Abstract

After being identified as a Paramyxoviridae member in 1999, NiV has been linked to encephalitis epidemics in Bangladesh, Malaysia, Singapore, the Philippines, and India. NiV has a case-fatality rate of 100% and can cause fever encephalitis and severe respiratory disease in people. In addition to supportive care, there are no authorised vaccinations or therapies. Histopathology, IgG/IgM/antigen ELISA, immunofluorescence assay, nucleic acid amplification testing (NAAT), viral isolation, and neutralisation testing are among the laboratory tests used to detect NiV. According to research done with thermal sensors, P. giganteus bats use date palm sap plants and consume the sap as it is being gathered.

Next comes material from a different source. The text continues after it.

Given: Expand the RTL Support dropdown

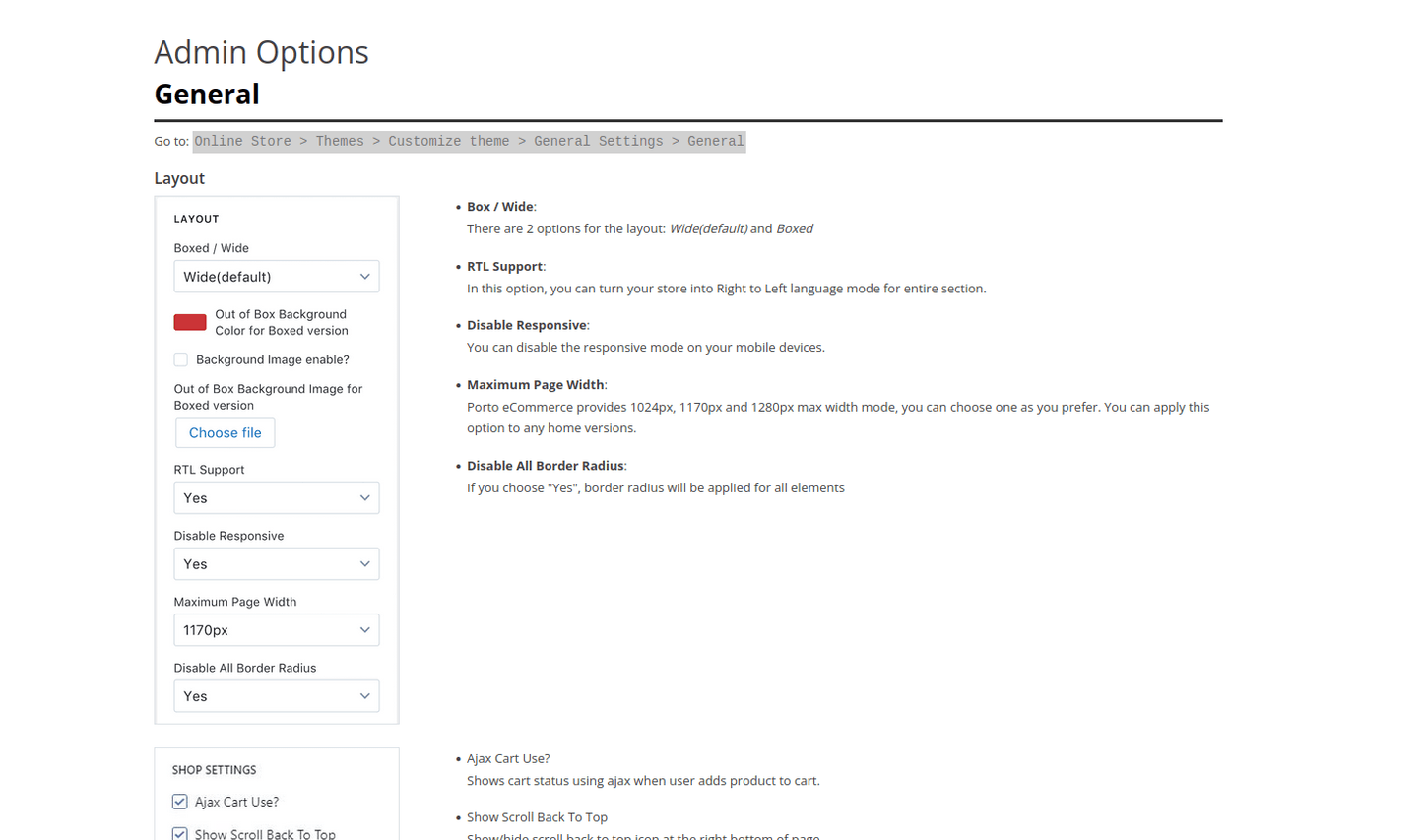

Nipah virus is believed to be the next pandemic agent, and Corona virus safety measures have helped to reduce its spread in Kerala. It is a respiratory illness that does not cause loss of taste or smell, but has a high death rate (40-45%). NiV patients have highest infectious potential during symptomatic phases, and exposure to the bodily fluids of infected individuals appears to be a viable route for human-to-human transmission. NiV epidemics are highly effective due to their rapid transmission through nosocomial and zoonotic mechanisms. Ribavirin was considered as the first antiviral medication which is used in the treatment of NiV, but ribavirin decreased mortality toll by 36%. Clinical studies with the purine analogue favipirivir (T-705) blocking RNA-dependent RNA polymerase have been conducted for the treatment of Ebola, and different influenza antiviral medications have also demonstrated effectiveness against NiV in Syrian hamster animal models. Preclinical research has demonstrated full protection.